> **Task objective**: If a line in the records below contains the word "sidebar", return that line.

─── Exercise input ───

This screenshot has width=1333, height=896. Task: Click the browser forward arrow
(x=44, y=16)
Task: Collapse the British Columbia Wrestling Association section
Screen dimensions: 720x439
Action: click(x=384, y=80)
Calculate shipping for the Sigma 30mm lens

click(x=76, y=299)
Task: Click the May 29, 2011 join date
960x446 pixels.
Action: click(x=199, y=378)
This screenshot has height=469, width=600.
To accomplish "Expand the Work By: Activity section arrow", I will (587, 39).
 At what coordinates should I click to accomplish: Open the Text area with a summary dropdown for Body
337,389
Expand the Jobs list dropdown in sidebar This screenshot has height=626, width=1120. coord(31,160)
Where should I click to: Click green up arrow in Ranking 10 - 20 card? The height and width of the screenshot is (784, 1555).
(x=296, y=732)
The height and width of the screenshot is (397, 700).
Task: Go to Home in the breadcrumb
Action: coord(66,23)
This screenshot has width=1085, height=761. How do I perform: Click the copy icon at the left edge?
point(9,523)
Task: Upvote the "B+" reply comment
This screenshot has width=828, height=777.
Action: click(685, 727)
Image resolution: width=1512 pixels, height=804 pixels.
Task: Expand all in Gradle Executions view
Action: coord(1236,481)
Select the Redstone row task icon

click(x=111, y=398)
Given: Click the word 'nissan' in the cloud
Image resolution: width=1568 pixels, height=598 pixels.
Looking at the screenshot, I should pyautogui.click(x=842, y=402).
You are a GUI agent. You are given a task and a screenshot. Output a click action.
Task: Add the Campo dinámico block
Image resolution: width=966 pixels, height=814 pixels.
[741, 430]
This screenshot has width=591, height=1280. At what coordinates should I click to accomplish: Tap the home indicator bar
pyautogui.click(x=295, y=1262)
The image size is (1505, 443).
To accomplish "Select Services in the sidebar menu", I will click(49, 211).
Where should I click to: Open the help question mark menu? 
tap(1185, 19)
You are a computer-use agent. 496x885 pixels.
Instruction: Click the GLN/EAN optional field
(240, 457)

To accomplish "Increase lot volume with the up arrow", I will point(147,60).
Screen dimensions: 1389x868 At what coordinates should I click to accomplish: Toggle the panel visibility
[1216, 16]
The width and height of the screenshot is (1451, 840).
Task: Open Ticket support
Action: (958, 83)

───

> **Written solution**:
Expand the Jobs list dropdown in sidebar This screenshot has height=626, width=1120. coord(31,160)
To accomplish "Select Services in the sidebar menu", I will click(49, 211).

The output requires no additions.